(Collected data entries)
========
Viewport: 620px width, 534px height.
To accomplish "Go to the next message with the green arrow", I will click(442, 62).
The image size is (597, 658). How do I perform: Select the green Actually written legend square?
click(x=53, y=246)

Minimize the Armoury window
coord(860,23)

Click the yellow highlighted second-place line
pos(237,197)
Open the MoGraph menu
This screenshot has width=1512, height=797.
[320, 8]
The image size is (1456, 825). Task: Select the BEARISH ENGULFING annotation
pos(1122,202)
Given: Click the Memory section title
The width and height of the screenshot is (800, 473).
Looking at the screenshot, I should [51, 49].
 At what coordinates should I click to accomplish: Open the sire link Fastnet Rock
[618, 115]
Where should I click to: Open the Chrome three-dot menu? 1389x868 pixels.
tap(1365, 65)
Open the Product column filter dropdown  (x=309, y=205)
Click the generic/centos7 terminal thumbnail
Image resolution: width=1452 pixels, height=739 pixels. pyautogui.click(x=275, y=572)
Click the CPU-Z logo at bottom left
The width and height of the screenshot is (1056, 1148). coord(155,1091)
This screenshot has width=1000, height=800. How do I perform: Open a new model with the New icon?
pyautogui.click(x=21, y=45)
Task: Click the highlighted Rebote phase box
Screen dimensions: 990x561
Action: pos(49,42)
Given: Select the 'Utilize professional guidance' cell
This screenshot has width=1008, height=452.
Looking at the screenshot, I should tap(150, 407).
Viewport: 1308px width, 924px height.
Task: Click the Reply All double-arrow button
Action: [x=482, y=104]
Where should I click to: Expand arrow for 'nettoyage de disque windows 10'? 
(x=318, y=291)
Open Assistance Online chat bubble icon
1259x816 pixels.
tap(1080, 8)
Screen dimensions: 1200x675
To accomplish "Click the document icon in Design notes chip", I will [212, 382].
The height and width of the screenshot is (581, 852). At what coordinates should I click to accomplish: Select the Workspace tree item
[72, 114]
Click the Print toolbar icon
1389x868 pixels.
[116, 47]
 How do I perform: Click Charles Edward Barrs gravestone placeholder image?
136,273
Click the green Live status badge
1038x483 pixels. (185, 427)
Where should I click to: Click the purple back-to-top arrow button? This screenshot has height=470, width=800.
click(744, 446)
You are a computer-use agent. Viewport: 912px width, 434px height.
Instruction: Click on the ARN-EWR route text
========
> **How to complete this task**: What this exercise asks for is the data above, retyped exactly.

> **Your response**:
Viewport: 620px width, 534px height.
To accomplish "Go to the next message with the green arrow", I will click(442, 62).
The image size is (597, 658). How do I perform: Select the green Actually written legend square?
click(x=53, y=246)

Minimize the Armoury window
coord(860,23)

Click the yellow highlighted second-place line
pos(237,197)
Open the MoGraph menu
This screenshot has width=1512, height=797.
[320, 8]
The image size is (1456, 825). Task: Select the BEARISH ENGULFING annotation
pos(1122,202)
Given: Click the Memory section title
The width and height of the screenshot is (800, 473).
Looking at the screenshot, I should [51, 49].
 At what coordinates should I click to accomplish: Open the sire link Fastnet Rock
[618, 115]
Where should I click to: Open the Chrome three-dot menu? 1389x868 pixels.
tap(1365, 65)
Open the Product column filter dropdown  (x=309, y=205)
Click the generic/centos7 terminal thumbnail
Image resolution: width=1452 pixels, height=739 pixels. pyautogui.click(x=275, y=572)
Click the CPU-Z logo at bottom left
The width and height of the screenshot is (1056, 1148). coord(155,1091)
This screenshot has width=1000, height=800. How do I perform: Open a new model with the New icon?
pyautogui.click(x=21, y=45)
Task: Click the highlighted Rebote phase box
Screen dimensions: 990x561
Action: pos(49,42)
Given: Select the 'Utilize professional guidance' cell
This screenshot has width=1008, height=452.
Looking at the screenshot, I should tap(150, 407).
Viewport: 1308px width, 924px height.
Task: Click the Reply All double-arrow button
Action: [x=482, y=104]
Where should I click to: Expand arrow for 'nettoyage de disque windows 10'? 
(x=318, y=291)
Open Assistance Online chat bubble icon
1259x816 pixels.
tap(1080, 8)
Screen dimensions: 1200x675
To accomplish "Click the document icon in Design notes chip", I will [212, 382].
The height and width of the screenshot is (581, 852). At what coordinates should I click to accomplish: Select the Workspace tree item
[72, 114]
Click the Print toolbar icon
1389x868 pixels.
[116, 47]
 How do I perform: Click Charles Edward Barrs gravestone placeholder image?
136,273
Click the green Live status badge
1038x483 pixels. (185, 427)
Where should I click to: Click the purple back-to-top arrow button? This screenshot has height=470, width=800.
click(744, 446)
You are a computer-use agent. Viewport: 912px width, 434px height.
Instruction: Click on the ARN-EWR route text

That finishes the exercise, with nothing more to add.